- **Task directions**
All lines of the listing below are to be printed again exactly.

- **Supplied material**
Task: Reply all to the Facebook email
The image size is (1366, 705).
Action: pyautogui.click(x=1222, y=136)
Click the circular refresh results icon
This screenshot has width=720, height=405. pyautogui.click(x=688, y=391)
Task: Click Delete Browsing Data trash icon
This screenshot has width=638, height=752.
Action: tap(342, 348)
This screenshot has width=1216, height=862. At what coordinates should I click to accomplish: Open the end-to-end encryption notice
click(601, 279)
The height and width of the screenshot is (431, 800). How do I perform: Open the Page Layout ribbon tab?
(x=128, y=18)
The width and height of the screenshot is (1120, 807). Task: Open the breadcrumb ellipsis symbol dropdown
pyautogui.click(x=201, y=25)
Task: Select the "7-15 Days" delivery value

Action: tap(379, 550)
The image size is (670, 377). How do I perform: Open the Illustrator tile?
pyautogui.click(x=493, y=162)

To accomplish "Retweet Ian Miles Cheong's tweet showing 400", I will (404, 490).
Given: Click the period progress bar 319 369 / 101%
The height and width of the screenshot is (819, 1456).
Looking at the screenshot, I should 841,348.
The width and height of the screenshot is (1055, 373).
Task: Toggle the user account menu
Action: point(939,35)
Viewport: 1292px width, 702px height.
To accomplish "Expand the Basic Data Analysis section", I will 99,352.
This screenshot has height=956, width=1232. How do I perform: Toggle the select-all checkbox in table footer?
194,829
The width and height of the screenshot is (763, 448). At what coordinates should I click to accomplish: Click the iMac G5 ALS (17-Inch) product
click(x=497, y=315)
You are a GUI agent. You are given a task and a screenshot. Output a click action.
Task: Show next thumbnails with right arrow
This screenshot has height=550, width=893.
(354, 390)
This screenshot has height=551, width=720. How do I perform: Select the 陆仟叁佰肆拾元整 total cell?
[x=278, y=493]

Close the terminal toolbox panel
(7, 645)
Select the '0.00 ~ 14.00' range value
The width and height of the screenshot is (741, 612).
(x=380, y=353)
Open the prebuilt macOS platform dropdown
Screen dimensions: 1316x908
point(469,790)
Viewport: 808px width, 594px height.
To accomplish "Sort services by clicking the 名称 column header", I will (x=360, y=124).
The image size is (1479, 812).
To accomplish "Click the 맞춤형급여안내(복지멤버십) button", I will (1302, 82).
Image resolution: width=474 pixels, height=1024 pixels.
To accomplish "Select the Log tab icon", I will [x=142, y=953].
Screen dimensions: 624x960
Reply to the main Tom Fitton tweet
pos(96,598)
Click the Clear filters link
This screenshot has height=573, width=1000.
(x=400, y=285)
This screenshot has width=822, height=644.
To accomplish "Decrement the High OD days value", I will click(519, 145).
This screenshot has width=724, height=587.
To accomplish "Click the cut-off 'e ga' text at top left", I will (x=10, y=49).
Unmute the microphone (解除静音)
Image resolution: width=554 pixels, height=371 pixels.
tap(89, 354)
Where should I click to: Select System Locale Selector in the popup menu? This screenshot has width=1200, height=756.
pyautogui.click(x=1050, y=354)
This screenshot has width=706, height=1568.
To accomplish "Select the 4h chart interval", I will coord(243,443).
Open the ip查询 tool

- **Exercise result**
Task: Reply all to the Facebook email
The image size is (1366, 705).
Action: pyautogui.click(x=1222, y=136)
Click the circular refresh results icon
This screenshot has width=720, height=405. pyautogui.click(x=688, y=391)
Task: Click Delete Browsing Data trash icon
This screenshot has width=638, height=752.
Action: tap(342, 348)
This screenshot has width=1216, height=862. At what coordinates should I click to accomplish: Open the end-to-end encryption notice
click(601, 279)
The height and width of the screenshot is (431, 800). How do I perform: Open the Page Layout ribbon tab?
(x=128, y=18)
The width and height of the screenshot is (1120, 807). Task: Open the breadcrumb ellipsis symbol dropdown
pyautogui.click(x=201, y=25)
Task: Select the "7-15 Days" delivery value

Action: tap(379, 550)
The image size is (670, 377). How do I perform: Open the Illustrator tile?
pyautogui.click(x=493, y=162)

To accomplish "Retweet Ian Miles Cheong's tweet showing 400", I will (404, 490).
Given: Click the period progress bar 319 369 / 101%
The height and width of the screenshot is (819, 1456).
Looking at the screenshot, I should 841,348.
The width and height of the screenshot is (1055, 373).
Task: Toggle the user account menu
Action: point(939,35)
Viewport: 1292px width, 702px height.
To accomplish "Expand the Basic Data Analysis section", I will 99,352.
This screenshot has height=956, width=1232. How do I perform: Toggle the select-all checkbox in table footer?
194,829
The width and height of the screenshot is (763, 448). At what coordinates should I click to accomplish: Click the iMac G5 ALS (17-Inch) product
click(x=497, y=315)
You are a GUI agent. You are given a task and a screenshot. Output a click action.
Task: Show next thumbnails with right arrow
This screenshot has height=550, width=893.
(354, 390)
This screenshot has height=551, width=720. How do I perform: Select the 陆仟叁佰肆拾元整 total cell?
[x=278, y=493]

Close the terminal toolbox panel
(7, 645)
Select the '0.00 ~ 14.00' range value
The width and height of the screenshot is (741, 612).
(x=380, y=353)
Open the prebuilt macOS platform dropdown
Screen dimensions: 1316x908
point(469,790)
Viewport: 808px width, 594px height.
To accomplish "Sort services by clicking the 名称 column header", I will (x=360, y=124).
The image size is (1479, 812).
To accomplish "Click the 맞춤형급여안내(복지멤버십) button", I will (1302, 82).
Image resolution: width=474 pixels, height=1024 pixels.
To accomplish "Select the Log tab icon", I will [x=142, y=953].
Screen dimensions: 624x960
Reply to the main Tom Fitton tweet
pos(96,598)
Click the Clear filters link
This screenshot has height=573, width=1000.
(x=400, y=285)
This screenshot has width=822, height=644.
To accomplish "Decrement the High OD days value", I will click(519, 145).
This screenshot has width=724, height=587.
To accomplish "Click the cut-off 'e ga' text at top left", I will (x=10, y=49).
Unmute the microphone (解除静音)
Image resolution: width=554 pixels, height=371 pixels.
tap(89, 354)
Where should I click to: Select System Locale Selector in the popup menu? This screenshot has width=1200, height=756.
pyautogui.click(x=1050, y=354)
This screenshot has width=706, height=1568.
To accomplish "Select the 4h chart interval", I will coord(243,443).
Open the ip查询 tool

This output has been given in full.